Customer Feedback

It's Not Important Who's Right, It's Important Customers Are Happy

Wednesday, September 23, 2009 by Sherrie Mersdorf
Yesterday, Seth Godin shared an interesting post with us, Win the fight, lose the customer. Seth reminds us we can't prove we're right and acknowledge the customer is upset at the same time.

Seth has a point. When it comes to customer service, you shouldn't be trying to show an unhappy customer why they're wrong. It's only going to cause more frustration and unhappiness. Take this real-life customer service example:

A few months ago, I received flowers for an anniversary that died before the 7 day guarantee was up. So I called the company (Flowers Online) to to get the order resent. Should be simple enough, only, the order didn't exist in the computer. Turns out, the flowers were never ordered from Flowers Online. The flowers were hand delivered by a local florist; and unfortunately for me, when they did the arrangement they attached the wrong flower company's brochure. By the time this all got sorted out, it was past the 7 days and the company the flowers were ordered from (Internet Florist) was refusing to make good on their guarantee. After several days, calls and hours spent on the phone, I was beyond angry to the point where Internet Florist had lost a customer, and I was spreading the story like wildfire to friends and family.

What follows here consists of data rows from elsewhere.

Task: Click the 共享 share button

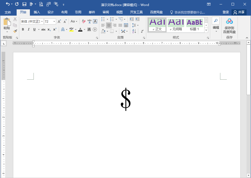Action: point(239,12)
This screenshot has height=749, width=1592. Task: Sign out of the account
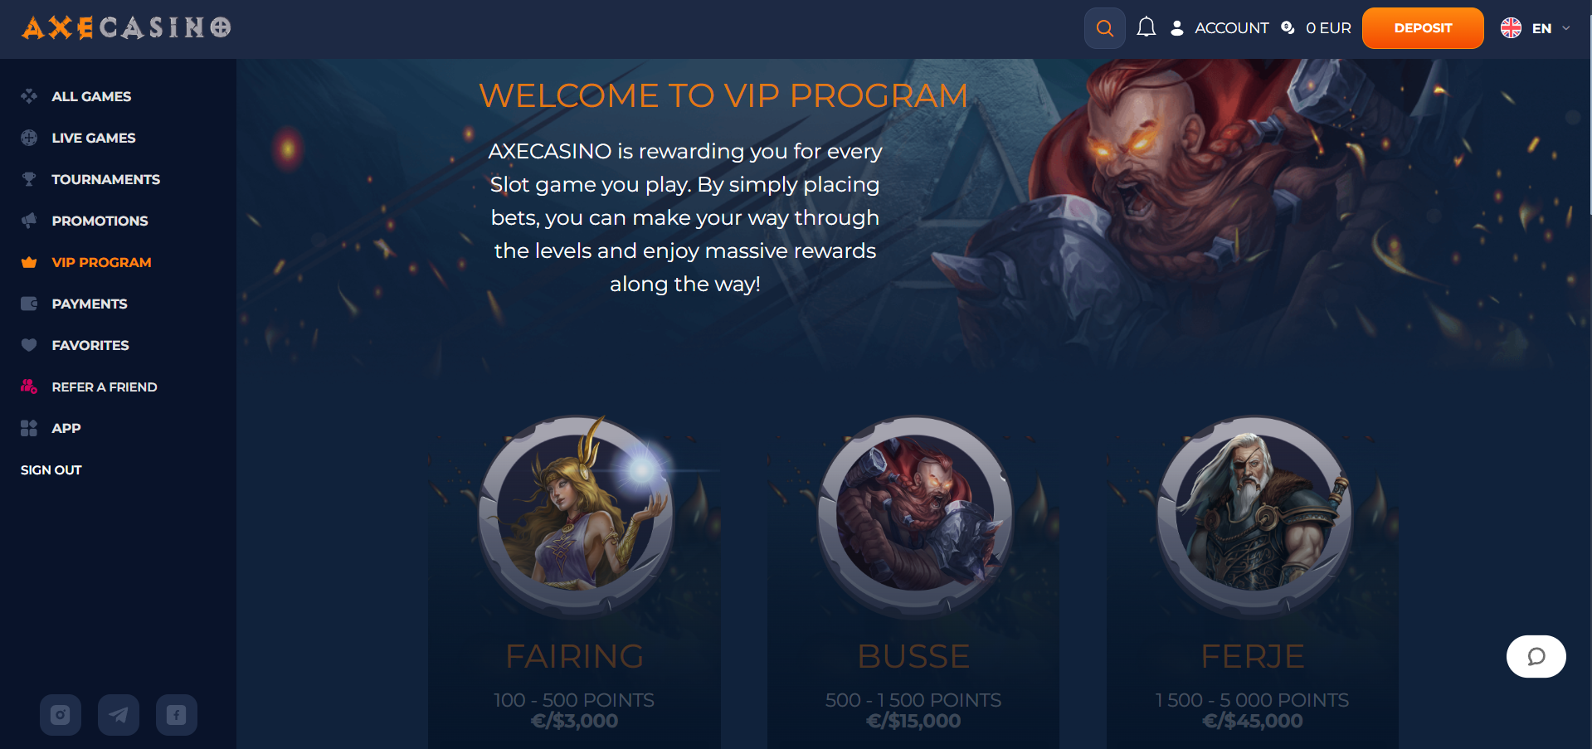pos(51,469)
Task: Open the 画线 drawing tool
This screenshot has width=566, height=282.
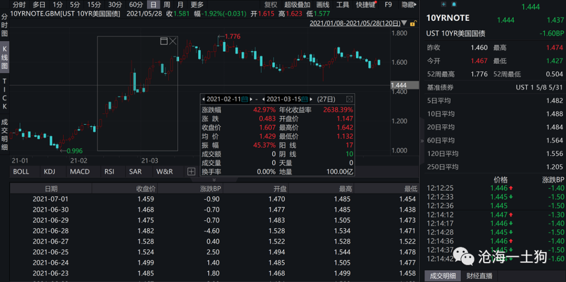Action: click(323, 5)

However, after my final attempt, the customer service manager called me back to apologize for the entire incident. She explained that rules are supposed to be guidelines and are not hard and fast. She apologized for the entire thing. Even though I had been so frustrated and "technically" the reps were right, the fact that the manager of their customer services team was being empathetic and took the time to actually listen and understand the problem made me feel a lot better.

So instead of trying to prove a customer wrong, a better approach is to try to understand what happened to cause the customer to be unhappy in the first place. Listen and understand the problem instead of listening for buzz words and jumping to conclusions - or trying to show them why they're wrong. Think to yourself, was there a miscommunication between the organization and customer? Was the customer met with a problem the product couldn't solve? Don't just scrape the surface. Often times what customers are complaining about is a symptom of a bigger problem.

Then, of course, it's always a good practice to put a survey program in place to see how your customer service team is doing. Conducting customer service surveys periodically to collect customer feedback will help you continue to make customers a focus and improve training methods.